◆ **ABOUT THIS TASK**:
Lines from the one containing "Screen dimensions: 1629x740" to the end of the data below are to be restated exactly, with both ends included and nothing else.

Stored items
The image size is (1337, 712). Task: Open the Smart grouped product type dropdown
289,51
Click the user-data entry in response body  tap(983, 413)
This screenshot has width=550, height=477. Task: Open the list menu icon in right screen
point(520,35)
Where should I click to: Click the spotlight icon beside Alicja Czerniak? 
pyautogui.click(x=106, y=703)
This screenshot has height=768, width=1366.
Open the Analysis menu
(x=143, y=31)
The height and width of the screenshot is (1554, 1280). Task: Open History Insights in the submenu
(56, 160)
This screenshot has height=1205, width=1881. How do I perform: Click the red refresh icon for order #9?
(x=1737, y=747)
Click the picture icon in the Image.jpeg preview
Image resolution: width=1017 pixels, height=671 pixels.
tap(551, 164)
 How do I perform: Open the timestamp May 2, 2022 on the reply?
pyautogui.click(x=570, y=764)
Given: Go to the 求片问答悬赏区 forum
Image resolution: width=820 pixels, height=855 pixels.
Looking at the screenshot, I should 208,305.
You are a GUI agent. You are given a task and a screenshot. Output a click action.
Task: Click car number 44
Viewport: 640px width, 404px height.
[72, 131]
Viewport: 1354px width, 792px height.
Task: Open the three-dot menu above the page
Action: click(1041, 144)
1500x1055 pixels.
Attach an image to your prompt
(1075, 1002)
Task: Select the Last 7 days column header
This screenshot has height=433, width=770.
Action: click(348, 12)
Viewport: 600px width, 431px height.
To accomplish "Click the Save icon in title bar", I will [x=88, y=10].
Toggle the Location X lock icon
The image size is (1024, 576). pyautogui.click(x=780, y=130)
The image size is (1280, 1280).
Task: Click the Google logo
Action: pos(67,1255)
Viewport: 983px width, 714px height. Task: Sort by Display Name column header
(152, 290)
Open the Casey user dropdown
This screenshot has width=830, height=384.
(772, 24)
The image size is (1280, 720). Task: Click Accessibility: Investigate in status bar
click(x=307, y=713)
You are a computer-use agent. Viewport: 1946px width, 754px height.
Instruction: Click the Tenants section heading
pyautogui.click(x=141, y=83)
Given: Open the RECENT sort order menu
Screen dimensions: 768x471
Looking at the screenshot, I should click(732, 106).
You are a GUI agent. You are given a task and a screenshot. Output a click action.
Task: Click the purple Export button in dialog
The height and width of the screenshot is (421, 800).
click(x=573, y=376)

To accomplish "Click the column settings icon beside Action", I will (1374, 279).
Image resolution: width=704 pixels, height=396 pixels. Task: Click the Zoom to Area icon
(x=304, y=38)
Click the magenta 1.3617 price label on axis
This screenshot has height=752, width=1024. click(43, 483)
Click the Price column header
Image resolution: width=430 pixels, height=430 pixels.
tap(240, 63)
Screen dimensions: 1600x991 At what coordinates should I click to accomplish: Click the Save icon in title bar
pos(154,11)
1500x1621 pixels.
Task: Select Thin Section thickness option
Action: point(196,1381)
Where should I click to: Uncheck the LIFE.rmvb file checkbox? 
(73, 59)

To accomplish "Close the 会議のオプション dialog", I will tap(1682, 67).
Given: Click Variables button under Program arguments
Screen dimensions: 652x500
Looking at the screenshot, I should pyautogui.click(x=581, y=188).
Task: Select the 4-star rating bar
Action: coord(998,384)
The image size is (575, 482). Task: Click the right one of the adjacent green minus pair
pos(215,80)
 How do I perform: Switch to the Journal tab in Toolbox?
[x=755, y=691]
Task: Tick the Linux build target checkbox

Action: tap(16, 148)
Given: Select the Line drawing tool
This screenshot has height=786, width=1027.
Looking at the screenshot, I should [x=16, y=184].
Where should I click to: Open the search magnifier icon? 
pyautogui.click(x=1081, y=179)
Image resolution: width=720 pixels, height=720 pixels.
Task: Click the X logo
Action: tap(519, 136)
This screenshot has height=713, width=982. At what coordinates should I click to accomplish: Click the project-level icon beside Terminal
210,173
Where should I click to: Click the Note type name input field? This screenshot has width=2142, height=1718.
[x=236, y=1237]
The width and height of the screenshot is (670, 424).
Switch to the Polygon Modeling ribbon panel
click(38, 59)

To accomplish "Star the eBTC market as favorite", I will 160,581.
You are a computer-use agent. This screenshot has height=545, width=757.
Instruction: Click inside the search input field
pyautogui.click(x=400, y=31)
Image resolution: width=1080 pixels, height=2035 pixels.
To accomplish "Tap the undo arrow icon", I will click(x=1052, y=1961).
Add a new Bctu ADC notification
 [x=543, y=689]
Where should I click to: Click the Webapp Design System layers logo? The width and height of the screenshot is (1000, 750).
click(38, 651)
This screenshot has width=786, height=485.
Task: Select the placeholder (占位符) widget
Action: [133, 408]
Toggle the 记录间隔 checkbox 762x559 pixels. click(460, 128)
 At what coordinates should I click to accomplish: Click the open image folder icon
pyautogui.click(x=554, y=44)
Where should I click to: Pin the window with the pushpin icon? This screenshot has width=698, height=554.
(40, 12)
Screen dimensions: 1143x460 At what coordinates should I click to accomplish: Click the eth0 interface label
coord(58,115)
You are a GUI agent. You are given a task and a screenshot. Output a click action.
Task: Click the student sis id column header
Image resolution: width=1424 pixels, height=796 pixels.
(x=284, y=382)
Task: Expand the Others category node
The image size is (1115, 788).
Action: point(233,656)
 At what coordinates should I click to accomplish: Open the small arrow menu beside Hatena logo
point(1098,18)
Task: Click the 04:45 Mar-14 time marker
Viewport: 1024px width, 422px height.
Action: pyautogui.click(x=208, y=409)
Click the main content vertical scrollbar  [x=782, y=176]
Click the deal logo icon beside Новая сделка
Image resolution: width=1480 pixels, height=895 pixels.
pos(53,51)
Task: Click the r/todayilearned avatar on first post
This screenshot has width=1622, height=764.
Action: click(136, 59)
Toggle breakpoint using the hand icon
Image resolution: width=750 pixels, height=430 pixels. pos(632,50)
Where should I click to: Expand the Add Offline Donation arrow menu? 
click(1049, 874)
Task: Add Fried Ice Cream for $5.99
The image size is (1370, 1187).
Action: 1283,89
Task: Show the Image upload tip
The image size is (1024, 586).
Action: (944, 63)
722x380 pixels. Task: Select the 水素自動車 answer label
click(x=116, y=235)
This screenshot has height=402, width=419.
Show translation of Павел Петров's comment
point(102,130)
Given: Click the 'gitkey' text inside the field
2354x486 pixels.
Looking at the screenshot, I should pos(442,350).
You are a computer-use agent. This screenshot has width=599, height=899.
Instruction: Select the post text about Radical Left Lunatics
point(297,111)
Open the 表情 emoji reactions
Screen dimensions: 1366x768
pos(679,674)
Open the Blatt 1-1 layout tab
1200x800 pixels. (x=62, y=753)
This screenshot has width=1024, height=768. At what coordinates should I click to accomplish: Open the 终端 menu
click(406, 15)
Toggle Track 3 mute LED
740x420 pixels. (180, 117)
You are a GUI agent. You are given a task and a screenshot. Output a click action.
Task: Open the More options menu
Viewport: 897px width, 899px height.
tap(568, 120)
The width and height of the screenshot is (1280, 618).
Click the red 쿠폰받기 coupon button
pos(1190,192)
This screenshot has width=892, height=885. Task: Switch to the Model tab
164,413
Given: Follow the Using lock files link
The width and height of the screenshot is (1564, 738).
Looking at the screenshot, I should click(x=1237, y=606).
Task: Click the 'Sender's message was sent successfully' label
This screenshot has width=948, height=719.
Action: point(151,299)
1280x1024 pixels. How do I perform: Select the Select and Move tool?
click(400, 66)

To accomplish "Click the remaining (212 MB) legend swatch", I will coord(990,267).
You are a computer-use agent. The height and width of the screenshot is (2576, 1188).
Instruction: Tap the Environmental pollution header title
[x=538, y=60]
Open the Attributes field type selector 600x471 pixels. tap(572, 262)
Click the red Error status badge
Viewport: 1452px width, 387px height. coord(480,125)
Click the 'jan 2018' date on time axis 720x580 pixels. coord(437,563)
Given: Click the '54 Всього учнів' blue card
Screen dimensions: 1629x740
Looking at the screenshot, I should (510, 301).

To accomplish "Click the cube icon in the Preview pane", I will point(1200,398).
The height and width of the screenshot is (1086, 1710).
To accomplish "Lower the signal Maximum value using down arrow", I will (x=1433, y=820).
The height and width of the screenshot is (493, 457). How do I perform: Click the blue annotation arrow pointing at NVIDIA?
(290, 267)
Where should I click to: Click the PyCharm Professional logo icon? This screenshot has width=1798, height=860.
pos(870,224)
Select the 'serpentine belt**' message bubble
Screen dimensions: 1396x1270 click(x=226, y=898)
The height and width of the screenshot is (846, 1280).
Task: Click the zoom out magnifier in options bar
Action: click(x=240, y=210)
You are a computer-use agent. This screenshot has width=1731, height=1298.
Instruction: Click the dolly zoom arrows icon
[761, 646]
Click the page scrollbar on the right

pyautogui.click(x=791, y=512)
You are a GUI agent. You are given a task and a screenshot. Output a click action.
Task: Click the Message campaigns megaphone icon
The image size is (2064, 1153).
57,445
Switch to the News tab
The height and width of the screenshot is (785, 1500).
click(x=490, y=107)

◆ **SOLUTION FOR THIS PROBLEM**:
Screen dimensions: 1629x740
Looking at the screenshot, I should (510, 301).

To accomplish "Click the cube icon in the Preview pane", I will point(1200,398).
The height and width of the screenshot is (1086, 1710).
To accomplish "Lower the signal Maximum value using down arrow", I will (x=1433, y=820).
The height and width of the screenshot is (493, 457). How do I perform: Click the blue annotation arrow pointing at NVIDIA?
(290, 267)
Where should I click to: Click the PyCharm Professional logo icon? This screenshot has width=1798, height=860.
pos(870,224)
Select the 'serpentine belt**' message bubble
Screen dimensions: 1396x1270 click(x=226, y=898)
The height and width of the screenshot is (846, 1280).
Task: Click the zoom out magnifier in options bar
Action: click(x=240, y=210)
You are a computer-use agent. This screenshot has width=1731, height=1298.
Instruction: Click the dolly zoom arrows icon
[761, 646]
Click the page scrollbar on the right

pyautogui.click(x=791, y=512)
You are a GUI agent. You are given a task and a screenshot. Output a click action.
Task: Click the Message campaigns megaphone icon
The image size is (2064, 1153).
57,445
Switch to the News tab
The height and width of the screenshot is (785, 1500).
click(x=490, y=107)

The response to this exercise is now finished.